Nine Surprising Ways Running Helps Your Body

You know running is healthy, but do you know all the good it does?

By Kit Fox Published July 9, 2013 RUNNERS WORLD USA

GROWS CARTILAGE
Ignore the naysayers—running isn't necessarily bad for your knees. Research from Australia's Monash University suggests that the impact of running can increase cartilage production, which can safeguard your joints from arthritis.

SHARPENS HEARING
Research from Bellarmine University found that very fit women were six percent more likely to have better hearing than less-fit women.
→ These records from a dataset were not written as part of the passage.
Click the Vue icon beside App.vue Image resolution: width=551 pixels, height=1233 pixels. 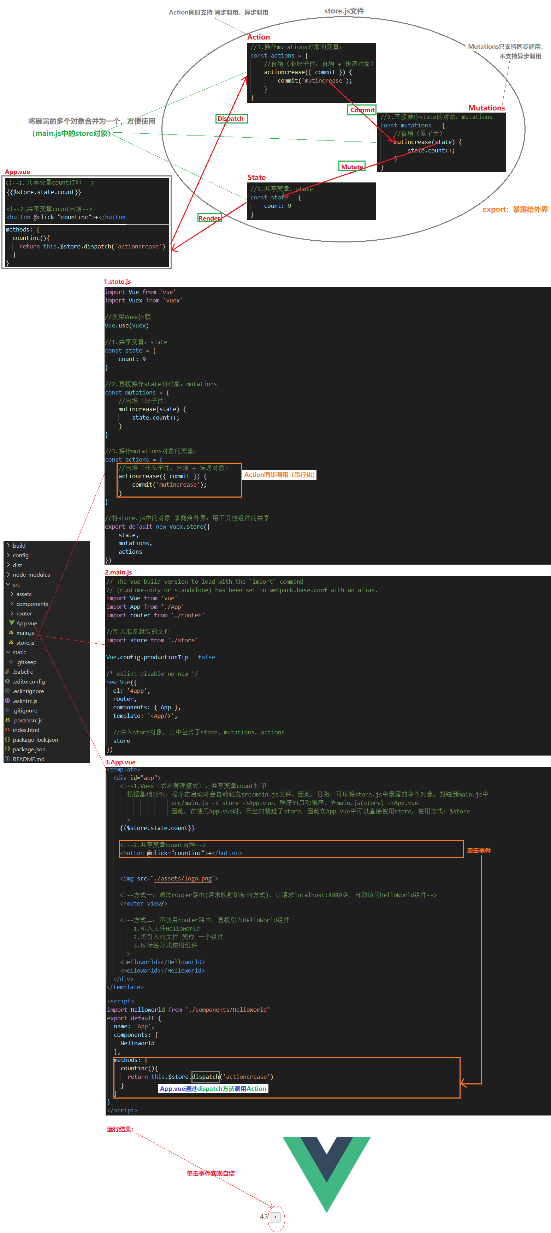coord(11,623)
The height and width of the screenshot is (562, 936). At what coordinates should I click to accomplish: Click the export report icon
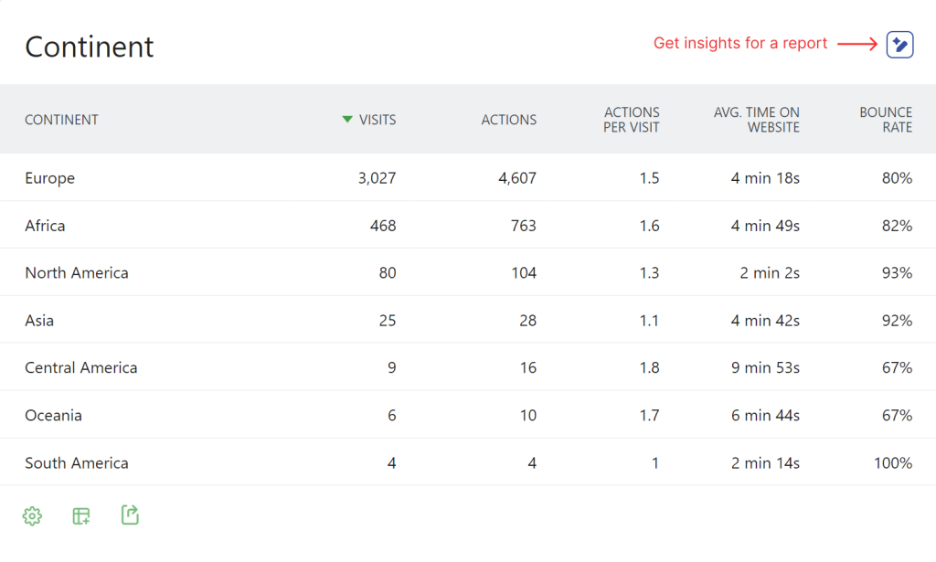pos(131,515)
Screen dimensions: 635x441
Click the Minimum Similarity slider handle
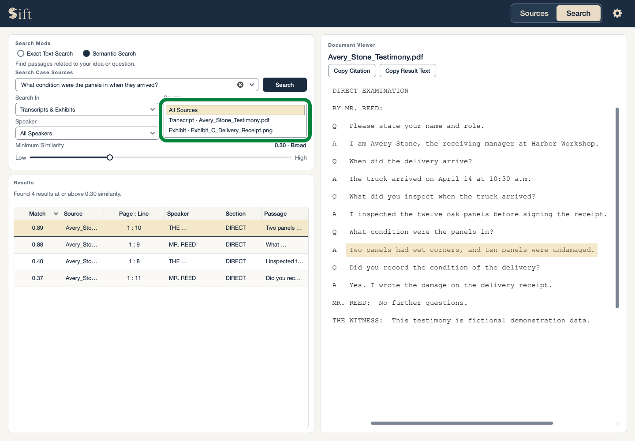(x=110, y=157)
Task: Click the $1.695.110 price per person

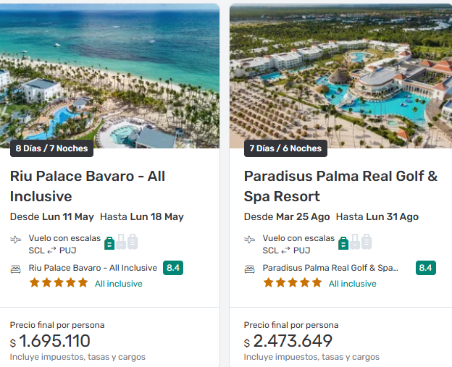Action: (54, 341)
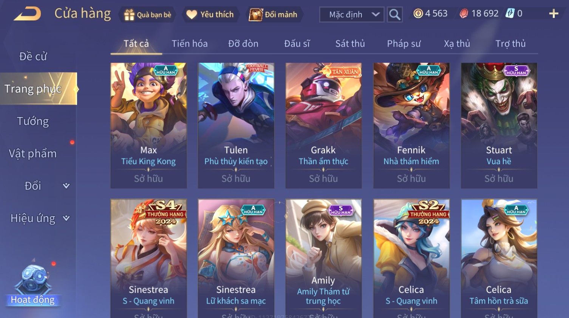Select the Tiến hóa tab

[190, 44]
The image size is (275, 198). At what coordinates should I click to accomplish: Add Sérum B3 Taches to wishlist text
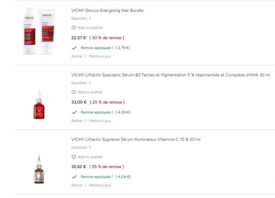click(90, 92)
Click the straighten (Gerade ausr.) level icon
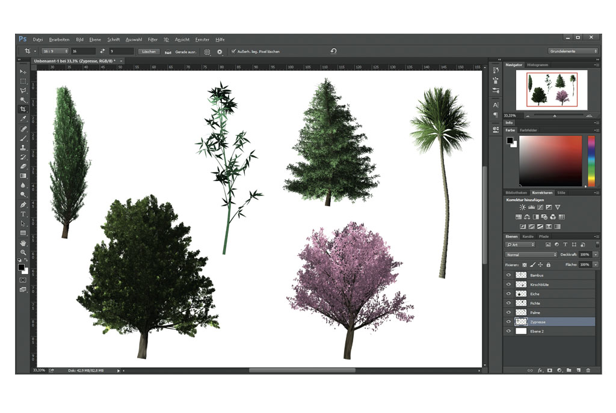Screen dimensions: 616x413 coord(168,52)
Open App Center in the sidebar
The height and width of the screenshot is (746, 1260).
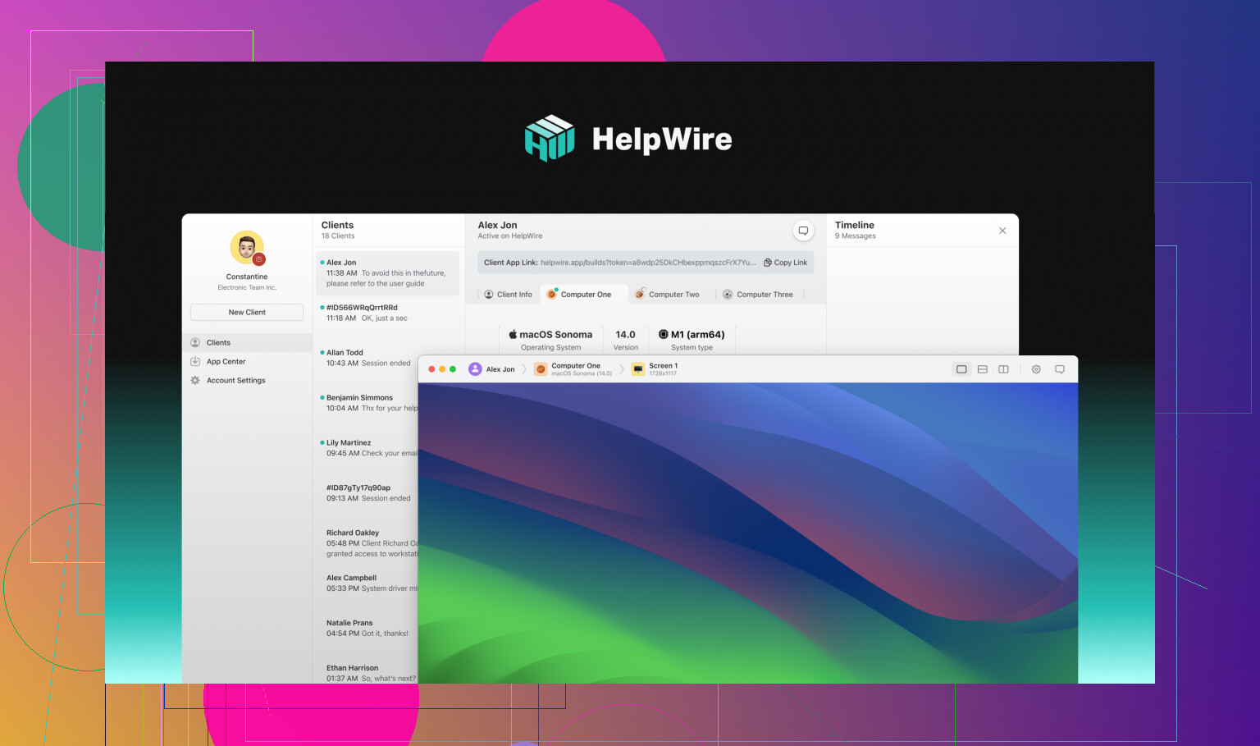(x=226, y=362)
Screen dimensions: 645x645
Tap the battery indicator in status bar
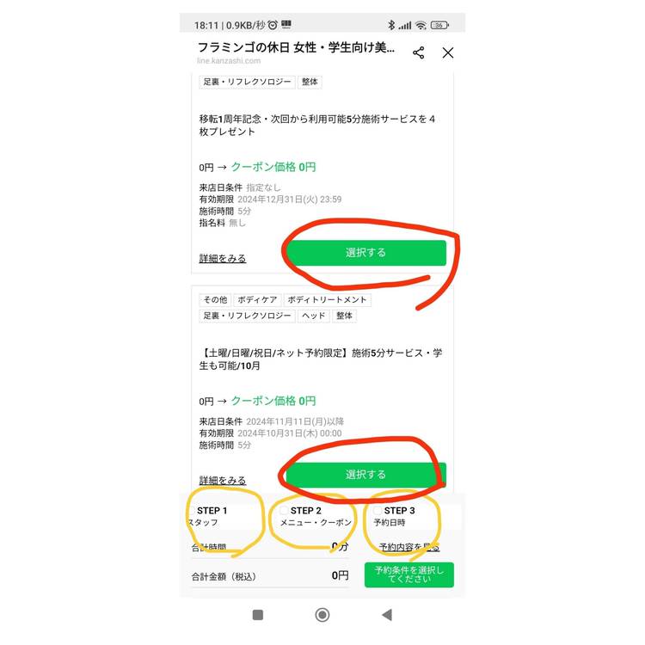click(439, 26)
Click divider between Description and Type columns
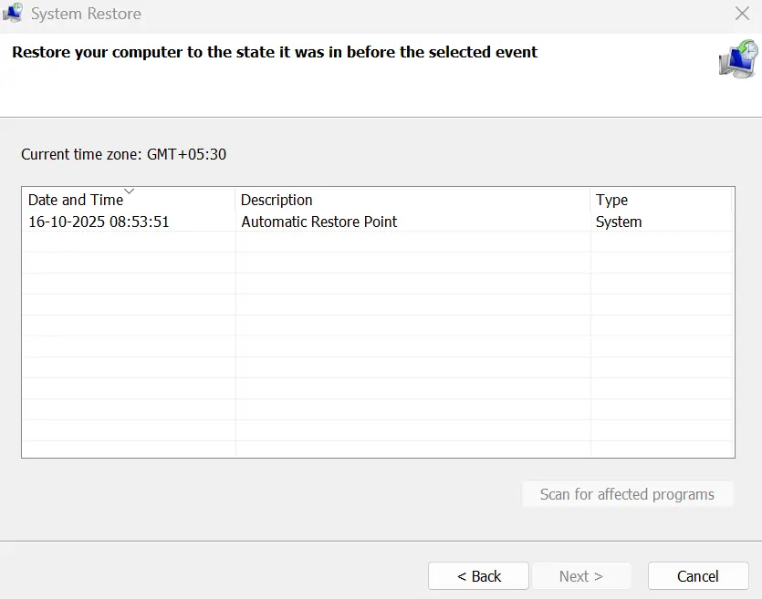762x599 pixels. click(x=590, y=200)
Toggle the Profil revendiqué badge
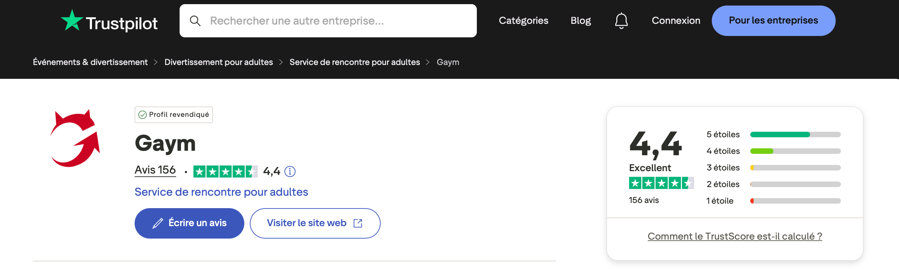 click(x=173, y=114)
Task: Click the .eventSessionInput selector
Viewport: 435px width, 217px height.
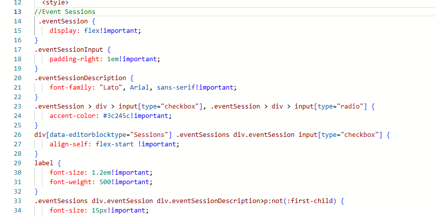Action: 69,49
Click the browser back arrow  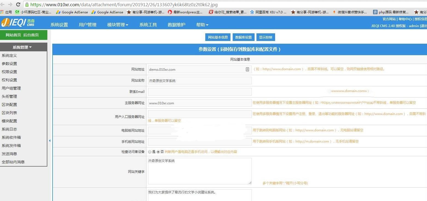coord(3,4)
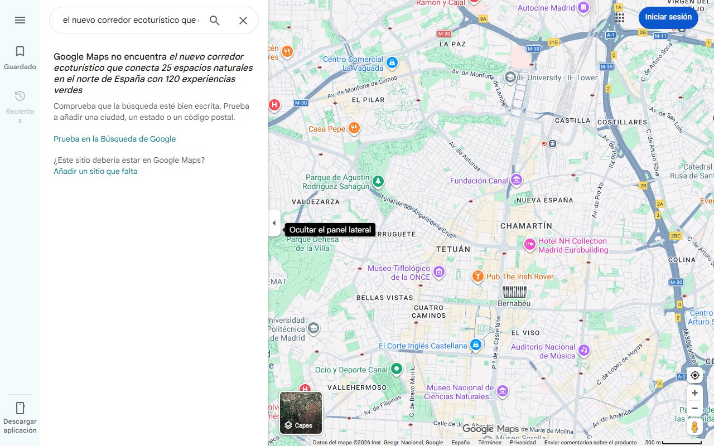Open the Capas layers thumbnail
Viewport: 714px width, 446px height.
[301, 413]
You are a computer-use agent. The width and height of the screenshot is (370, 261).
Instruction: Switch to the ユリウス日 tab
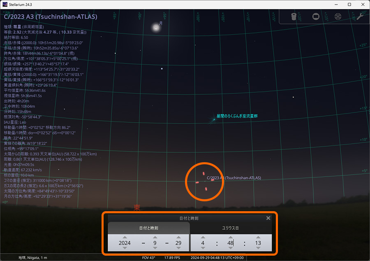coord(231,228)
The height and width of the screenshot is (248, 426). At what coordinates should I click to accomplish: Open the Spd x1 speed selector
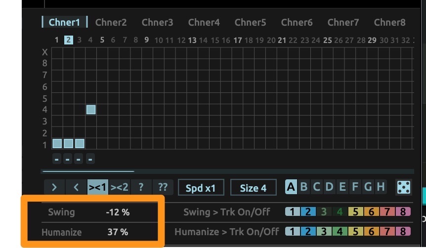(x=201, y=188)
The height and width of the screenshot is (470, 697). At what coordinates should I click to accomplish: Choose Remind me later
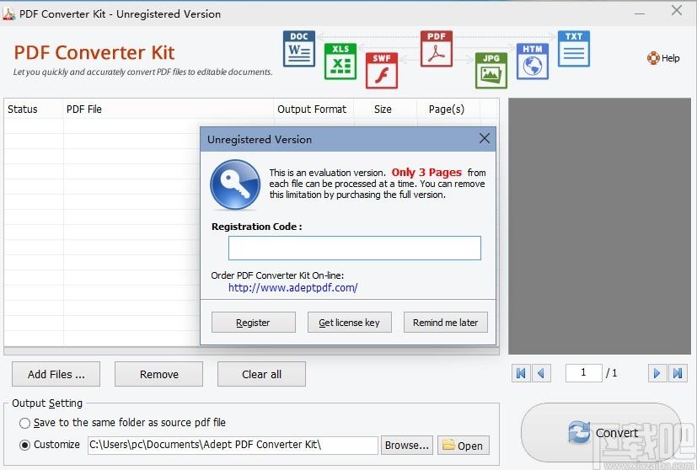point(445,323)

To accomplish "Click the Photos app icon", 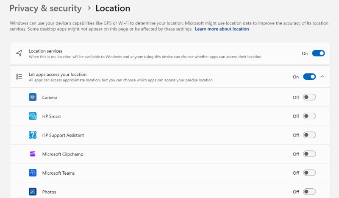I will (x=33, y=192).
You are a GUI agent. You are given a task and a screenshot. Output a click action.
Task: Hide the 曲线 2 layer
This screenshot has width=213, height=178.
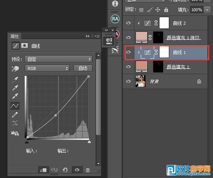(x=128, y=23)
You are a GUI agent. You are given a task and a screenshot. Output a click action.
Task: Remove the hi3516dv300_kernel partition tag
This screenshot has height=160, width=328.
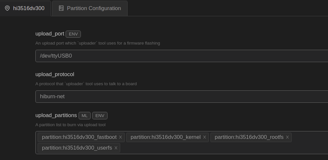(205, 137)
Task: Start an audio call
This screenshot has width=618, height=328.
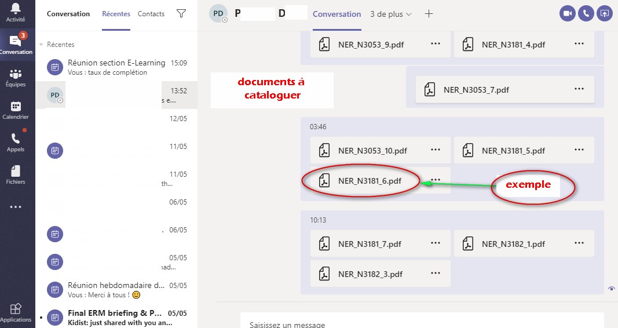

Exercise improves circulation to the ear, which provides a greater supply of nutrients to help preserve hearing.

SAVES YOUR SKIN
Rutgers researchers found that mice who drank caffeinated water and then ran had fewer skin-cancer tumors than rodents who either just got caffeine or just ran. The caffeine-exercise combo caused fewer damaged cells to develop.

BEATS MIGRAINES
Put down the painkillers. A study conducted at the University of Gothenburg in Sweden found that migraine sufferers experiences fewer head pounders when they worked out for 40 minutes three times a week over three months.

REGENERATES MUSCLE
Muscles mass declines over time—or does it? University of Illinois researchers found that exercise triggers a type of stem cell (mesenchymal stem cells) to spur other cells to generate new muscle. That process could prevent age-related muscle loss.

EASES ANXIETY
Feeling panicky about an upcoming work presentation? Go for a run. Researchers from Southern Methodist University near Dallas found that people had significantly milder reactions to stress if they engaged in regular intense aerobic exercise.

PREVENTS CANCER
Finnish researchers studied 2,560 middle-aged men over 17 years and found that the most active men were the least likely to die from cancer, especially in the gastrointestinal tract or lungs. The more intense the exercise, the better.

INCREASES BRAINPOWER
To see how exercise stacks up against other mental stimulants, University of Illinois researchers exposed mice to three types of brain boosters—savory foods, new toys, and exercise wheels. The wheel was the only tool that improved cognitive function.

STRENGTHENS BONES
Weight-bearing exercise increases bone density, which guards against fractures and osteoporosis, according to researchers from the University of Missouri. High-impact exercise, like running, appears to offer the greatest protective benefit.